Sedgewick (1977) résume un certain nombre d’algorithmes de génération de permutations, et identifie l’algorithme de permutation à changement minimum de Heap (1963) comme étant généralement le plus rapide (Skiena 1990, p. 10). Une autre méthode d’énumération des permutations a été donnée par Johnson (1963 ; Séroul 2000, p. 213-218).

Le nombre de façons d’obtenir un sous-ensemble ordonné de k éléments à partir d’un ensemble de n éléments est donné par

(Uspensky 1937, p. 18), où n ! est une factorielle. Par exemple, il y a 4!/2!=12 2-sous-ensembles de {1,2,3,4}, à savoir {1,2}, {1,3}, {1,4}, {2,1}, {2,3}, {2,4}, {3,1}, {3,2}, {3,4}, {4,1}, {4,2} et {4,3}. Les sous-ensembles non ordonnés contenant k éléments sont appelés les k-sous-ensembles d’un ensemble donné.

La représentation d’un changement résultant de cycles d’étapes est nouvelle (jusqu’à la demande des cycles). Un cas de dégradation cyclique est le stade {4,2,1,3} de {1,2,3,4}. Il s’agit de l’étape (2)(143), relative aux cycles de changement disjoints (2) et (143). Il y a beaucoup de possibilités de représenter une désintégration cyclique puisque (1) les cycles sont disjoints et peuvent donc être déterminés dans toute requête, et (2) tout pivot d’un cycle donné indique un cycle similaire (Skiena 1990, p. 20). Ainsi, (431)(2), (314)(2), (143)(2), (2)(431), (2)(314), et (2)(143) présentent tous un changement similaire.

Une autre documentation qui reconnaît expressément les positions impliquées par les composants lorsque l’utilisation d’un changement sur n composants utilise un cadre 2×n, où la ligne primaire est (123…n) et la ligne suivante est la nouvelle ligne d’action. Par exemple, la modification qui change les composants 1 et 2 et fixe 3 serait composée comme suit

Toute permutation est également le produit de transpositions.

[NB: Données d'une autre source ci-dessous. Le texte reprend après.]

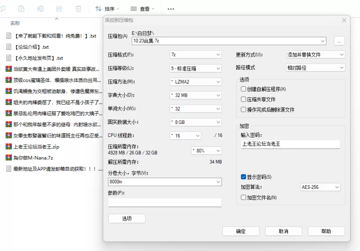Open the 排序 sort menu

click(108, 9)
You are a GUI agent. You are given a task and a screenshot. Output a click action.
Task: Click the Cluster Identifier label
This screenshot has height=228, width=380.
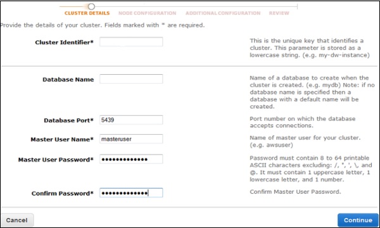[x=64, y=42]
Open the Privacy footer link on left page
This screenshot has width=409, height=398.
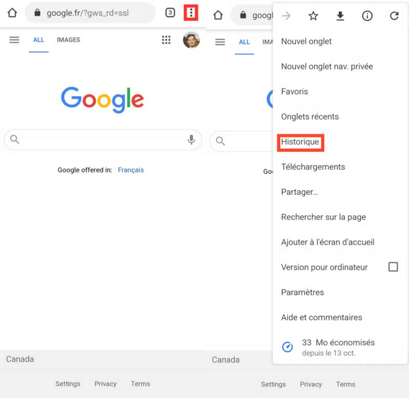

Les permutations sont généralement désignées dans l’ordre lexicographique ou de transposition. Il existe une correspondance entre une permutation et une paire de tableaux de Young connue sous le nom de correspondance Schensted.

Le nombre de permutations erronées de n objets est [n!/e] où [x] est la fonction entière la plus proche. Une permutation de n objets ordonnés dans laquelle aucun objet n’est à sa place naturelle est appelée un dérangement (ou parfois, une permutation complète) et le nombre de ces permutations est donné par le sous-factoriel !n.

En utilisant

 (x+y)^n=somme_(r=0)^n(n ; r)x^(n-r)y^r                   

(3)

avec x=y=1 donne

 2^n=sum_(r=0)^n(n ; r),                  

(4)

donc le nombre de façons de choisir 0, 1, …, ou n à la fois est de 2^n.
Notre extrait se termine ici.